Search code examples
pythonnumpyperformanceany

Performance of numpy all/any vs testing a single element


I create an array that does not contain a single zero (let's ignore that it does, with zero probability, as np.random.rand() samples [0,1) uniformly). I want to check whether all values are equal to zero (for some other purpose the arrays may contain all zeros). Below are some timings.

Surprisingly to me, checking a single (nonzero) element is about 2000 times faster than using np.all() or np.any(). I would assume that the compiler internally replaces np.all() by np.any() of the inverse condition and that np.any()/np.all() returns True/False at the first instance that the condition is fulfilled/violated (i.e. the compiler does not create the entire array of True or False values first).

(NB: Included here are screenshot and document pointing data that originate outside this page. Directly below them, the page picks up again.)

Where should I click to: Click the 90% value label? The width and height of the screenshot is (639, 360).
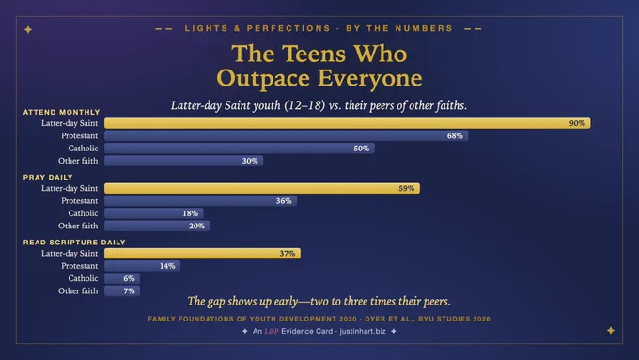[x=577, y=123]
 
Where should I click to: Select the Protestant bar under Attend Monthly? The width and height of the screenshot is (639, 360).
[x=286, y=135]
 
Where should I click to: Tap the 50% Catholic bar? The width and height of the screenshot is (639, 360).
[x=240, y=149]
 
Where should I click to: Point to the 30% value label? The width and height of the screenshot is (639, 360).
[x=250, y=161]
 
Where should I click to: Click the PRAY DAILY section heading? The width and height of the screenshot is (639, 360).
[x=48, y=178]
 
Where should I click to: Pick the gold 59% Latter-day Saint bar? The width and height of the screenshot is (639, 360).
[x=262, y=188]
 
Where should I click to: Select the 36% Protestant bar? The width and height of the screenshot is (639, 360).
[x=200, y=201]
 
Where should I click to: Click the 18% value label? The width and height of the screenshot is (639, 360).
[x=191, y=213]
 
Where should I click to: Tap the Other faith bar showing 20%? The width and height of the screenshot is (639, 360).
[x=157, y=226]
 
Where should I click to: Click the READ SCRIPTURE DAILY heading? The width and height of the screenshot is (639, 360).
[x=74, y=243]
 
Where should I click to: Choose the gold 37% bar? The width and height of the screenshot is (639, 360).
[x=203, y=254]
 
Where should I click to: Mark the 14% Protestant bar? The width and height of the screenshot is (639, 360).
[x=142, y=266]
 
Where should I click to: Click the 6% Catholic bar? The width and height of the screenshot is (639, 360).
[x=122, y=278]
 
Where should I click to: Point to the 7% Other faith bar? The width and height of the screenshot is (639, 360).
[x=122, y=291]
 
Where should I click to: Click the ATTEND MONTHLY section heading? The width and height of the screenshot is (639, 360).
[x=61, y=112]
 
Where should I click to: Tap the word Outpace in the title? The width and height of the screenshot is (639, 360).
[x=263, y=78]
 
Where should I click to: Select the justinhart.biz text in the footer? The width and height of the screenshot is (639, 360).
[x=363, y=331]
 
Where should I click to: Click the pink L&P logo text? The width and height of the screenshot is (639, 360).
[x=272, y=331]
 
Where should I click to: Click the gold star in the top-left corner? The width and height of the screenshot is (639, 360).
[x=28, y=29]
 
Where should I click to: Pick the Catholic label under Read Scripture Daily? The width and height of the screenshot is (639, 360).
[x=83, y=278]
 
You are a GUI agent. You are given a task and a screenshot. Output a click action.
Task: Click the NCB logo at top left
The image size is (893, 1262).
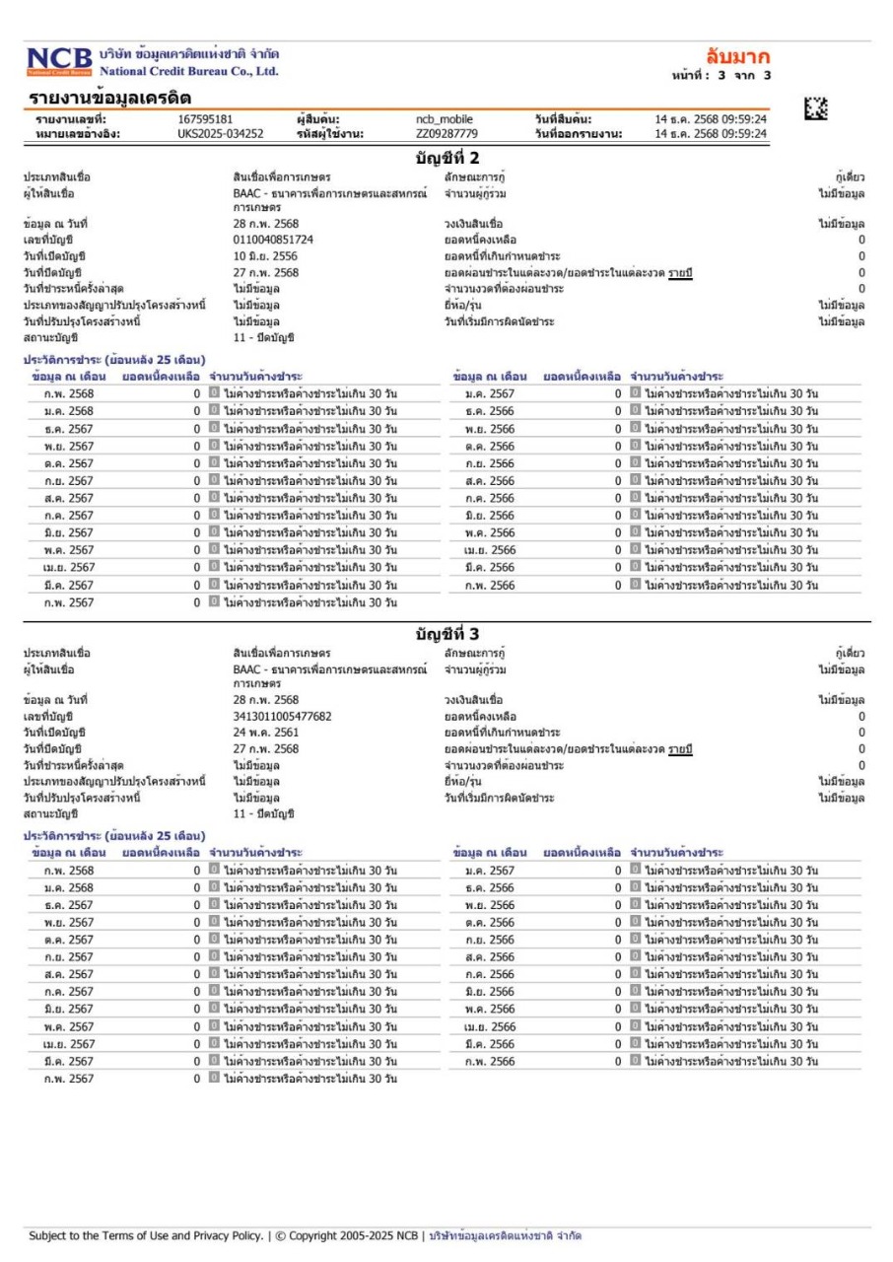click(x=59, y=61)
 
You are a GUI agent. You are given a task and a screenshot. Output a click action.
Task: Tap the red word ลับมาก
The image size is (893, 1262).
click(x=738, y=55)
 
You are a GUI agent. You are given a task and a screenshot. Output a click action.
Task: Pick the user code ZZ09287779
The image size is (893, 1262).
click(x=446, y=134)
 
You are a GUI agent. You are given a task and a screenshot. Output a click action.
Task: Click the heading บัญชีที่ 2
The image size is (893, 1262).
click(x=446, y=158)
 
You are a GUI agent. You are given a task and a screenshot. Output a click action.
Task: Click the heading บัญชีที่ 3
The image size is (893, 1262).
click(x=446, y=633)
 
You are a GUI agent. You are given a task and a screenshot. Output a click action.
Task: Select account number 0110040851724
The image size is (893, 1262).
click(x=273, y=240)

How comes np.all() or np.any() are that much slower when it would only have to check one element? Or is this because of the external knowledge I put that the array does not contain all zeros? In the case of an all-zeros array, I guess it might be too slow to do the boolean comparison separately for each element. I don't know about the performance of the underlying low-level algorithms, but each element needs to be accessed once independent of whether it goes one by one or creates the whole boolean array once.

import numpy as np

np.random.seed(100)
a = np.random.rand(10418,144)
%timeit a[0,0] == 0
%timeit (a == 0).all()
%timeit np.all(a == 0)
%timeit (a != 0).any()
%timeit np.any(a != 0)

# 400 ns ± 2.08 ns per loop (mean ± std. dev. of 7 runs, 1000000 loops each)
# 713 µs ± 382 ns per loop (mean ± std. dev. of 7 runs, 1000 loops each)
# 720 µs ± 1.17 µs per loop (mean ± std. dev. of 7 runs, 1000 loops each)
# 711 µs ± 407 ns per loop (mean ± std. dev. of 7 runs, 1000 loops each)
# 723 µs ± 630 ns per loop (mean ± std. dev. of 7 runs, 1000 loops each)

Solution

  • When you write a == 0, numpy creates a new array of type boolean, compares each element in a with 0 and stores the result in the array. This allocation, initialization, and subsequent deallocation is the reason for the high cost.

    Note that you don't need the explicit a == 0 in the first place. Integers that are zero always evauate to False, nonzero integers to True. np.all(a) is equivalent to np.all(a != 0). So np.all(a==0) is equivalent to not np.any(a)